For as long as is relevant, the most memorable portrayal of Queen Elizabeth I had ever seen was Scott Thompson's. And who could ever deny his exquisite commitment to the part?

But tonight, I'm crowning Helen Mirren as the QE to end all QEs for her work in The Queen. Mirren is the frontrunner for the next Best Actress Oscar, and now I can see why. Playing someone known to the public as perhaps the definition of wooden, Mirren brings it all: pride, stubborness, confusion, humanity and heartbreak. Like the best performers, she absolutely loses herself in the part. It's a performance so strong, I truly expect it will affect the legacy of the Queen and the monarchy for years to come.

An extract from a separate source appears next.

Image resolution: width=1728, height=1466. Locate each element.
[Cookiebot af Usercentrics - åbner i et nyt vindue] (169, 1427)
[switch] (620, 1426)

The film itself is worthy of a Best Picture nomination, so sophisticated is it in analyzing and humanizing a subject that has practically been tabloid fodder, the death of Princess Diana and its aftermath. It moves into my top five for 2006, with The Last King of Scotland, United 93, Little Children and Little Miss Sunshine.

Though perfectly executed, and despite telling a story that was both personal and global, I don't think The Queen is as important a film as Last King, United and Little Children, so I'm putting it fourth for now. But I have no reservations about recommending it.

2006-11-04 23:59:19
1.   Funkyjenn
Mirren's performance was remarkable and absolutely count her in at Oscar time. Michael Sheen, portraying Tony Blair, also turns in a magnificent performance. Such restraint in emotion yet so beautiful. A great movie.
2006-11-06 00:09:31
2.   T Money

Yeah, I really enjoyed "The Queen" as well. The same writer/director combo made a British television movie called "The Deal" a few years back (Sheen played Blair in that as well). I haven't seen it, but the script was interesting.

I missed commenting on your favorite movies of the year piece a while back, so I'll throw in my very temporary top ten, in approximate order:

House of Sand
49 Up
United 93
The Prestige
Sympathy For Lady Vengeance
The Departed
Le Petit Lieutenant
Little Miss Sunshine
Tristram Shandy

2006-11-06 07:23:41
3.   Telemachos
When I first heard about "The Queen", I couldn't imagine being interested in seeing it, Helen Mirren or no. But the trailer was surprisingly good, and I was likewise surprised at how much I liked the movie. Mirren, of course, is amazing, and deserves every kudos she gets, but the movie itself is a lovely small-scale miracle of a production.

I hear Frears/Sheen are working on a another Tony Blair story (this one dealing with his post-9/11 leadership) to round out the "trilogy".

2006-11-06 15:41:46
4.   4444
Saw Borat on Saturday night. Packed house, obviously (holy crap that per-screen average). Maybe I had gotten my hopes up a little too high, but by catching all the trailers and everything, you eat up some of the good jokes (always a problem with comedies).

Still, quite a few funny parts, and the experience of seeing it with a bunch of people that are really in the mood to laugh (same scenario as going to a comedy club, usually), really adds to the experience. Although there was a part or two where it got difficult to hear what was being said, over the din of laughter. No biggie.

There are a bunch of Ali G replays on HBO in this chunk of a few days (maybe started over the weekend), among them, one of the funniest skits I've ever seen on television, with Borat going wine-tasting. One worth setting the tivo for.

2006-11-06 15:55:17
5.   Jon Weisman
Yeah, Borat was kind of the opposite of Snakes on a Plane.
2006-11-06 18:56:23
6.   Benaiah
I thought Borat was amazing. It was both hilarious and thought provoking. Truly a you have to see it to believe it sort of thing.

By the way, I am watching Heroes and wondering: "Is multiple personality disorder a super power?"